Когда Нина пришла к себе в номер, там все еще был приятель соседки. Нина легла в темноте и не слушала их шептанье, и только сердце работало в ней, как мотор мотоцикла, сбивалось и глохло, и гнало. И снежный тягун подымался и не кончался. Нина все ехала кверху, ногами не нужно ей было двигать, и палки она держала перед собой. Она подымалась быстрое, быстрее, а сзади кто-то дышал, доставал. Нина боялась взглянуть на бегущего сзади за ней человека. Пошевелить ногой или палкой ей тоже было нельзя. Человек пел ей в спину хриплым своим страшным голосом: «Темная ночь, только пули свистят по степи, только ветер гудит...» Тягун и движение кверху вдруг кончились. Сзади надвинулся человек с его песней. Нина крикнула тоненько, прежним, детским своим голоском, но услышать уже не могла, потому что летела, летела, сверху вспыхнула на мгновение белая, круглая лампа, накальные ниточки в ней померкли…
— Подожди-ка, Нинка кричит, — шепнула соседка Нины по номеру своему приятелю.
— Лежи тихо, лежи тихо, лежи тихо, я ничего не хочу сейчас слышать, — громко шепнул приятель.
Соседка лежала и позабыла про Нину и про себя.
Нину больше не было слышно.
Утром под окнами гостиницы шумела киногруппа:
— Спартак выигрывает со счетом три — два!
— Динамо возьмет дисциплиной. Это же — эмвэдэшная команда. У нее дисциплина. А Спартак — это полуинтеллигенты.
— Ставлю пол-литра венгерского коньяку на Спартак!
— Мальчики, мальчики, кто вчера прихватил милицейскую фуражку? Милицейской фуражки нет...

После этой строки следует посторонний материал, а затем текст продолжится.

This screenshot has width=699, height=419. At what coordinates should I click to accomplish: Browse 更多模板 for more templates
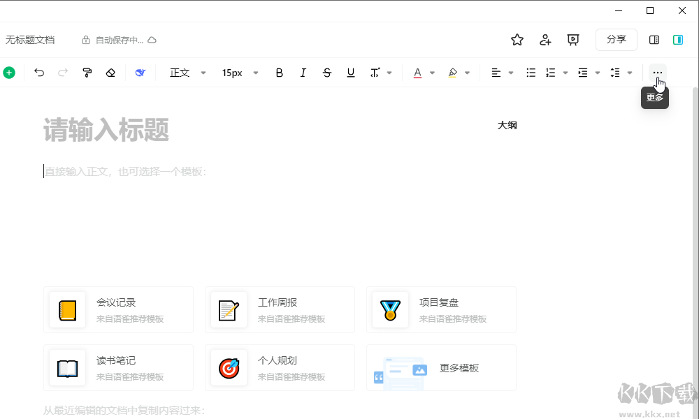click(441, 367)
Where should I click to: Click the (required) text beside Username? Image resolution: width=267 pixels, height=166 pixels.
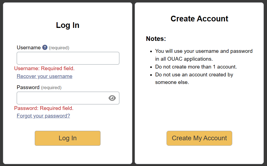[x=59, y=48]
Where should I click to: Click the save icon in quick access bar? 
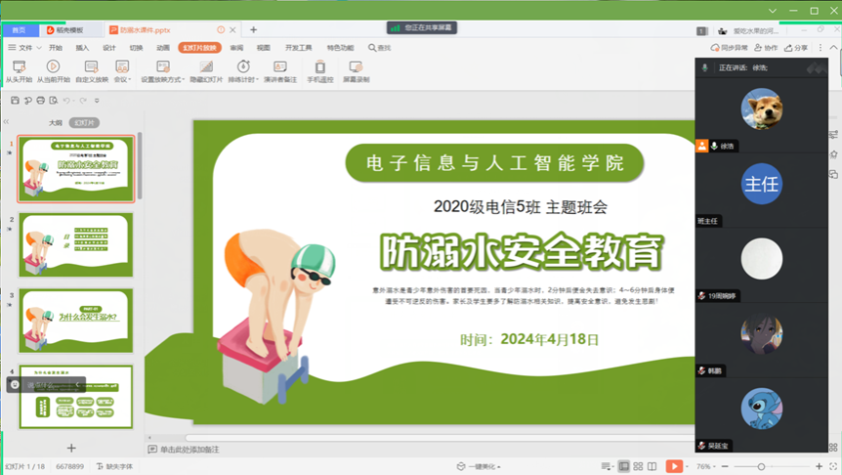pyautogui.click(x=15, y=101)
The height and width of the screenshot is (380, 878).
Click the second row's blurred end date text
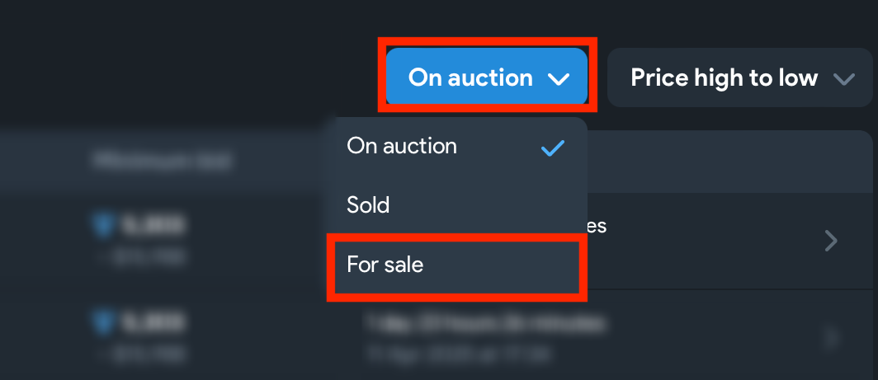click(459, 354)
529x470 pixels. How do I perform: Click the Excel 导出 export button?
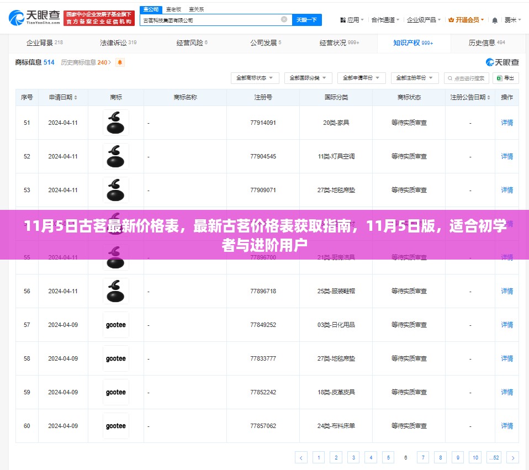click(x=505, y=78)
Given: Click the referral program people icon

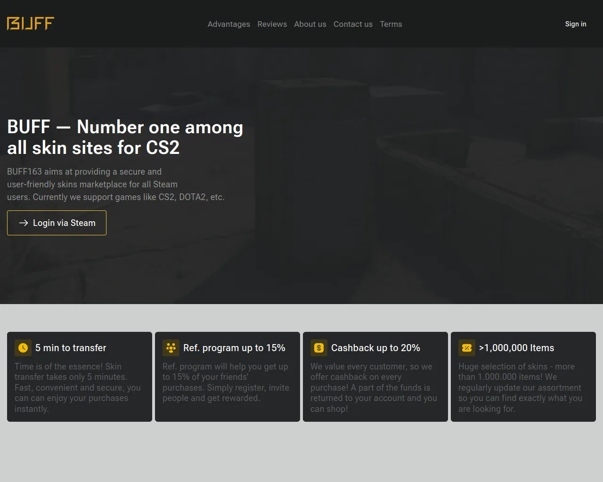Looking at the screenshot, I should click(x=171, y=348).
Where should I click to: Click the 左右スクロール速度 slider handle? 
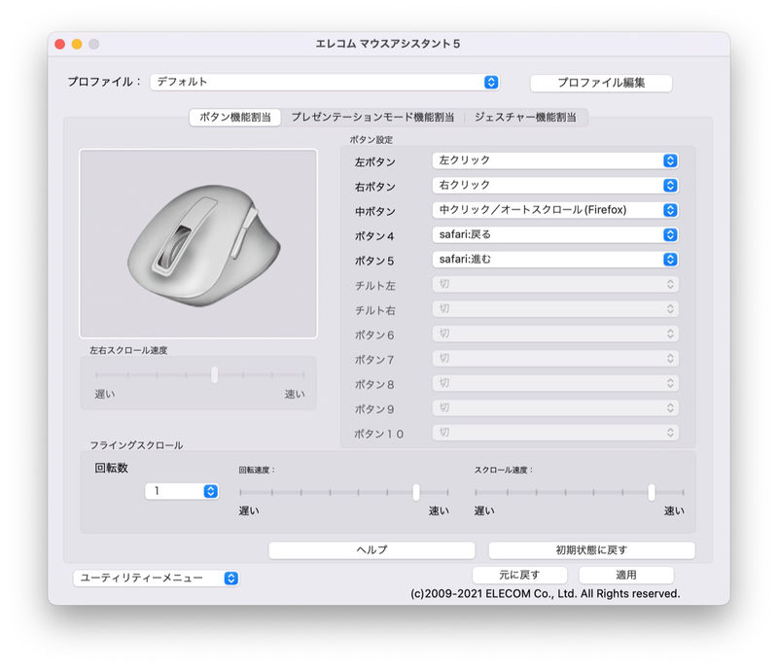click(x=216, y=375)
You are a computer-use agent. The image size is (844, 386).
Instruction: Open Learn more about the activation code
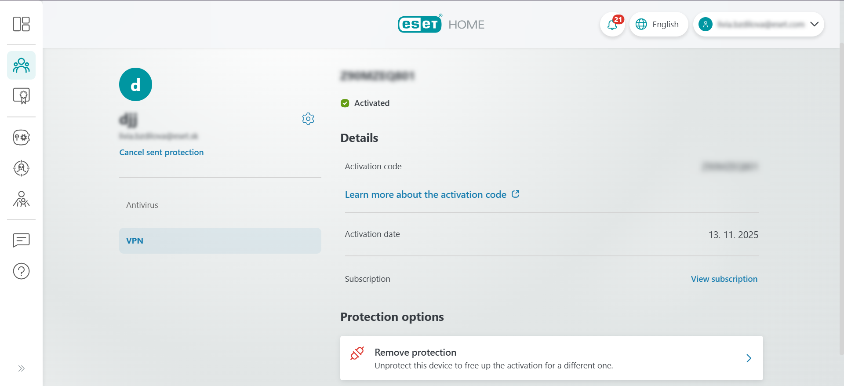pyautogui.click(x=426, y=194)
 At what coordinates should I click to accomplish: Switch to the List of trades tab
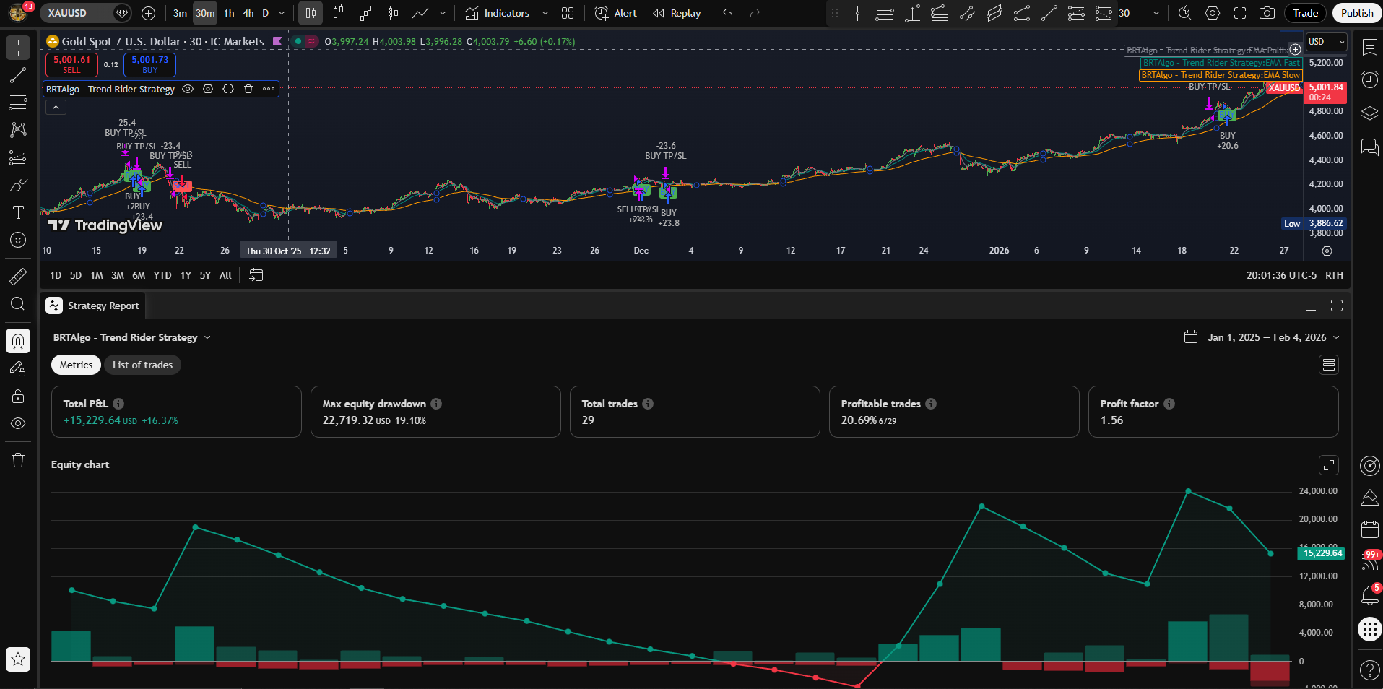[142, 365]
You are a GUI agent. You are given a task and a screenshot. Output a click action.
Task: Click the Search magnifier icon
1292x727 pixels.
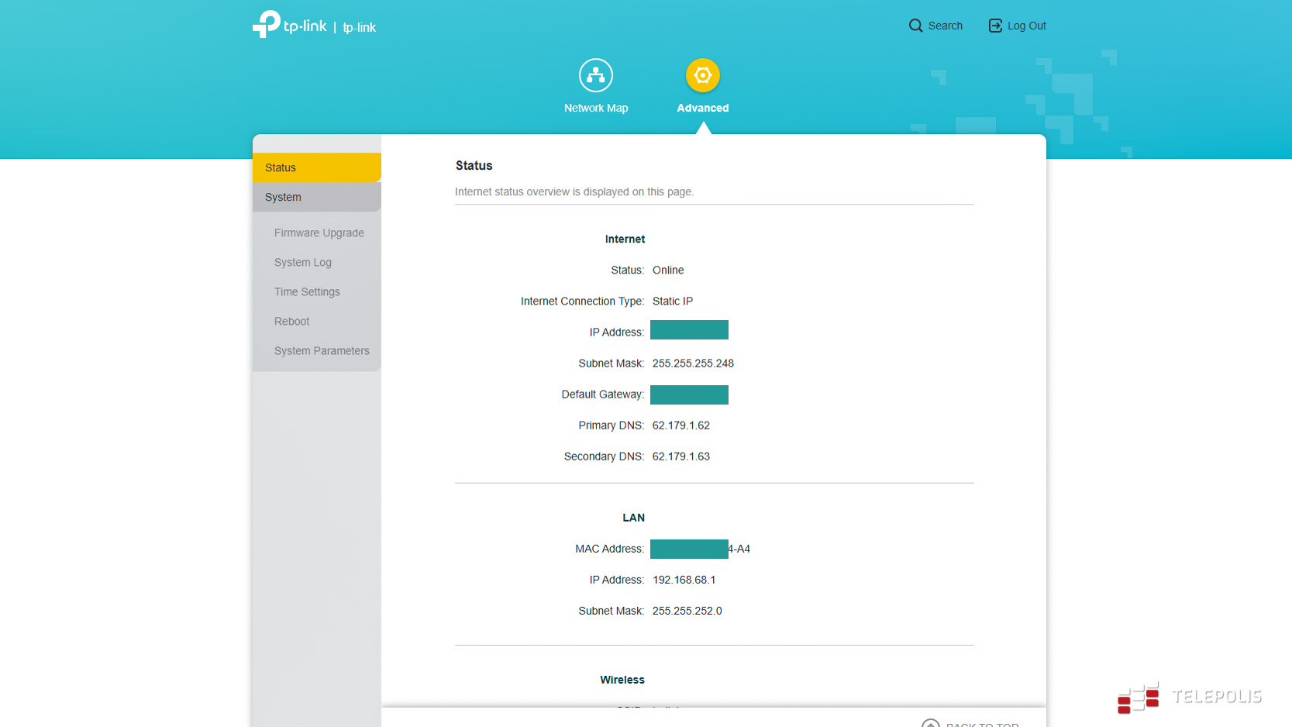tap(915, 26)
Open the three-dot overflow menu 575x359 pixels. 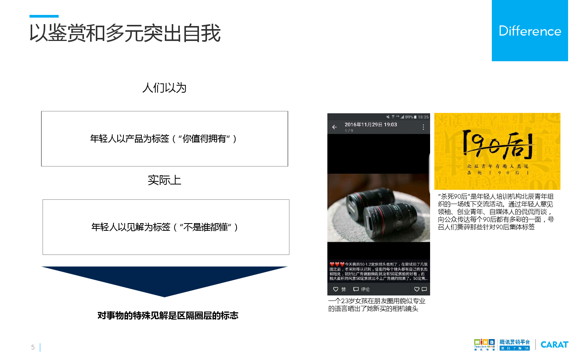coord(423,127)
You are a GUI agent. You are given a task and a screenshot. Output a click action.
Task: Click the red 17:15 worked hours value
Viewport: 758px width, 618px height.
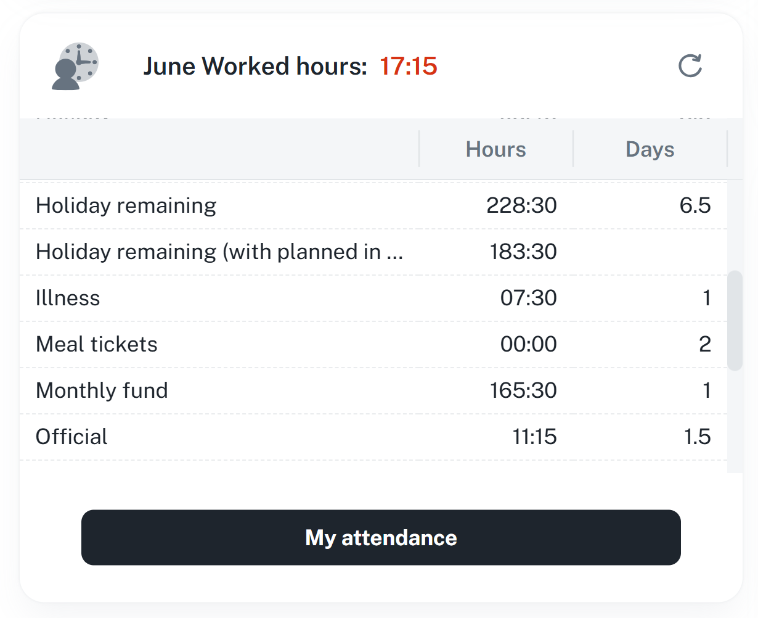408,66
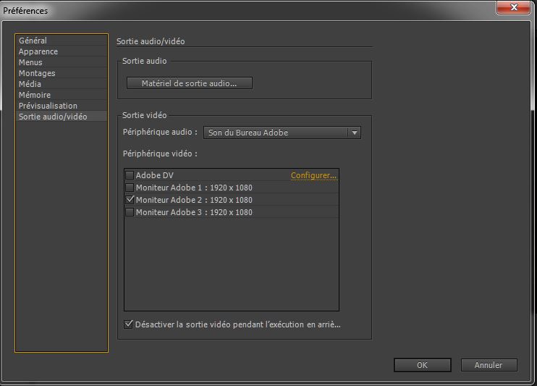
Task: Open the Prévisualisation preferences section
Action: 48,106
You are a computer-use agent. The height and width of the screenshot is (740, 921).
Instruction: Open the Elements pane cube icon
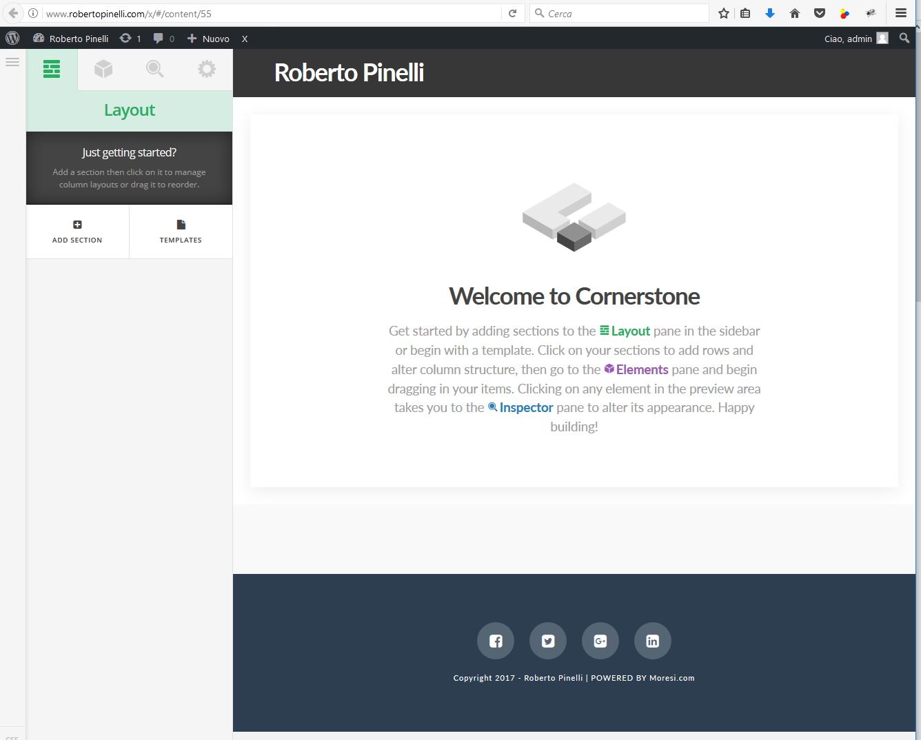(103, 69)
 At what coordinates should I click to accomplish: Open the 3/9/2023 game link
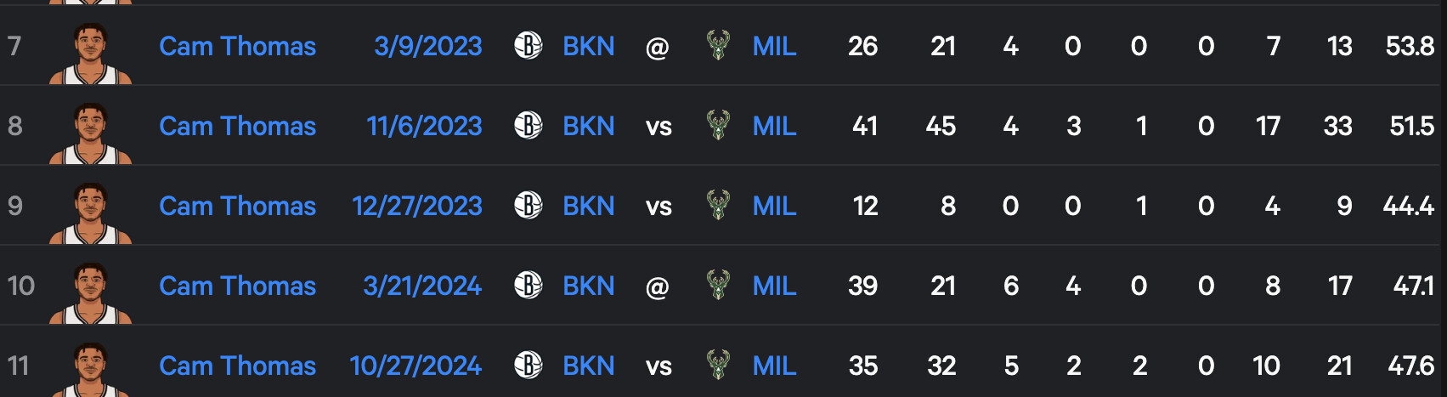point(427,46)
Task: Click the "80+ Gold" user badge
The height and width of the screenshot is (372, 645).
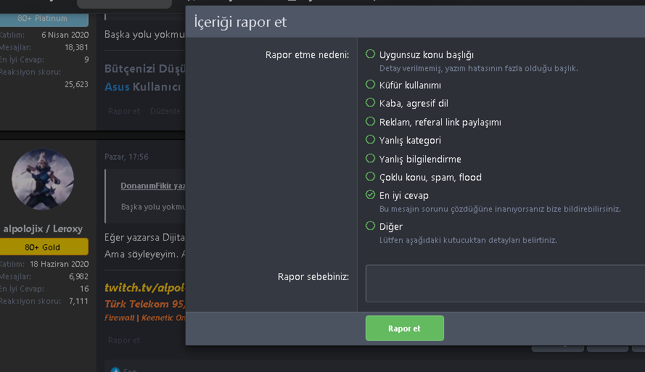Action: click(x=42, y=247)
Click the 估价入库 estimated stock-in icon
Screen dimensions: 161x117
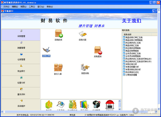[58, 68]
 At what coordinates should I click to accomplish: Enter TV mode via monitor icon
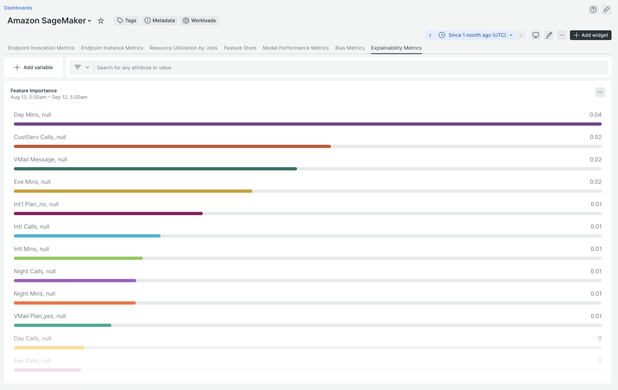536,35
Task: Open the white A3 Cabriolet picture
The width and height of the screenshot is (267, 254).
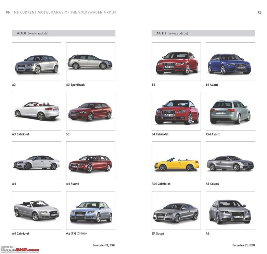Action: [37, 111]
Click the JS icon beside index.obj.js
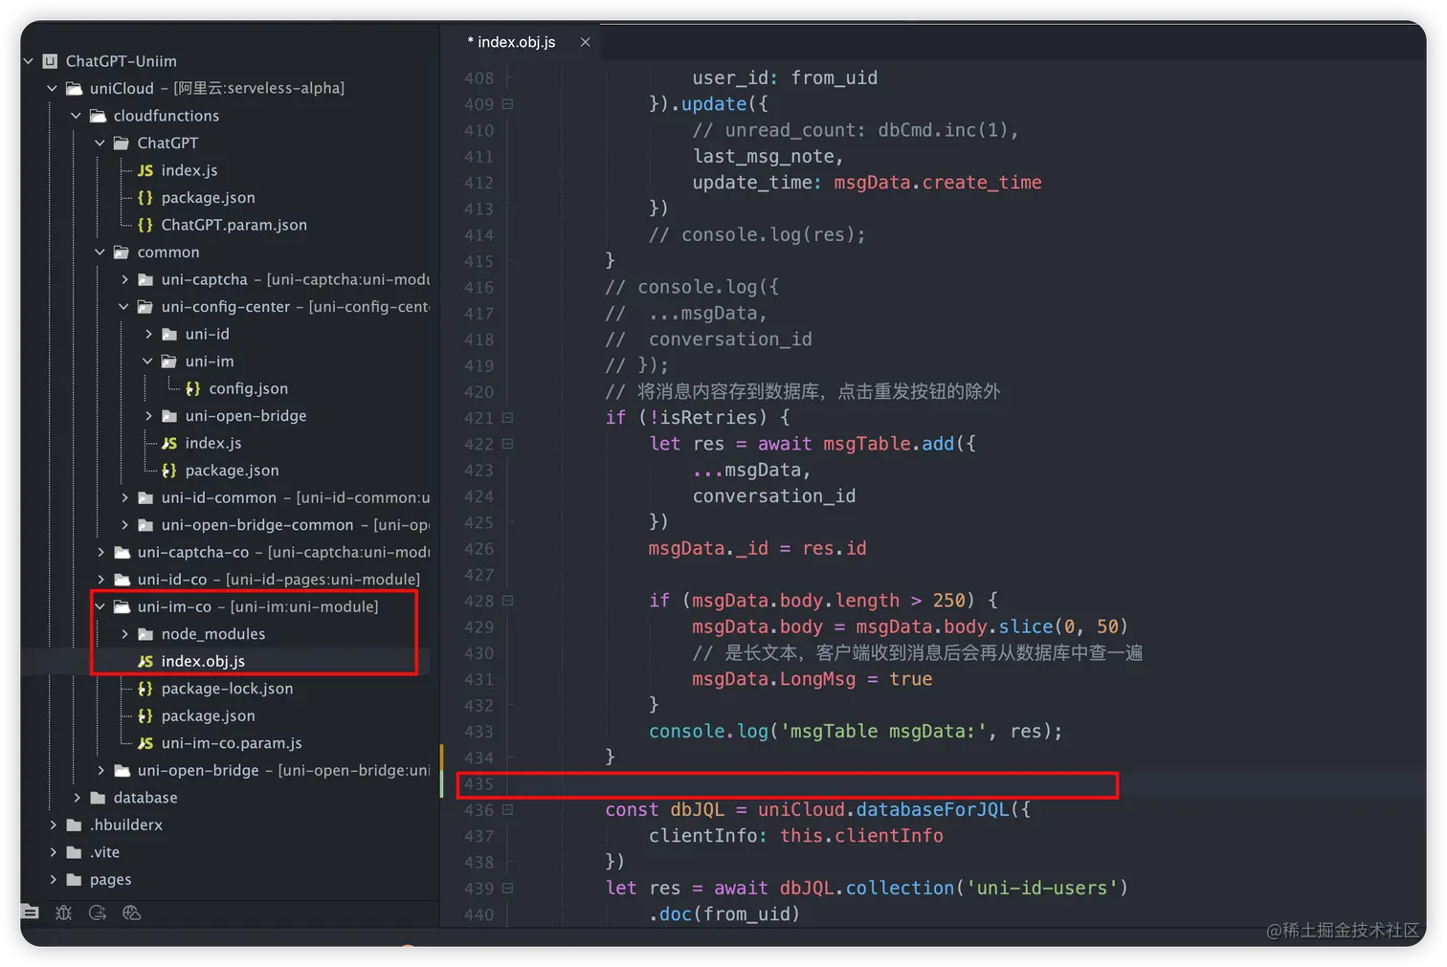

И огромная эта ватага веселых и легких людей возила подошвами по асфальту, курила и припевала. Люди были свежи, полнокровны, свободны в движениях и речах. Большие машины, фургоны и легковушки смиренно ждали, когда киногруппа рассядется в них, захлопает дворцами им поедет...
Сойки вздымались над Горно-Алтайском, и солнцу еще предстояло взойти на хребет, стрельнуть своим первым лучом и высветлить белую хатку на западном склоне, и после хлынуть, пролиться в чащу. До солнца чаща вся была сизая, сочился туман, и люди кричали, чтобы согреться и утвердиться в ненастном утре.
Когда появилась горбушка солнца над гранью хребта, туман растворился, и звуки сделались мягче. Беззвучное солнце лилось и все согревало, и людям уже не хотелось кричать.
Машины поехали, чтобы снимать кинофильм. Молодой работник кино, осветитель, поцеловал себе два пальца и поднял их, показал третьему от угла окошку па четвертом этаже гостиницы.
Подружка его теперь досыпала, а может, глядела на милого своего человека, как он ходит среди знаменитых людей, актеров и режиссеров, как курит и шутит...
— Нинка, ты что? Ведь завтрак проспали. Нин…
Лыжница, мастер спорта, Нина Ковалева спала, губы се были сложены крепко, будто обидели девочку, желтые волосы на прямой пробор и руки поверх одеяла, ладошки одна на одну.
— Нина, чего ты? Вставай! — Соседка по номеру тихо пришла и стояла над мастером спорта, но коснуться Нины рукой не могла, так торжественно и бледно было лицо у Нины... Солнце уже пролилось, заполнило чашу... Оранжевой стала портьера. Глаза у Нины были обтянуты веками, выпуклы и незрячи, такие глаза соседка Нины видала только у статуй.
— Ниночка! Что ты? Хватит тебе... Ой... Я боюсь... Бо-ю-сь! — Соседка попятилась, сильно толкнула спиною дверь и побежала по коридору, белела ногами, кричала:
— Скорее! Скорее! Там Нина Ковалева, кажется, умерла. В тридцать четвертом номере.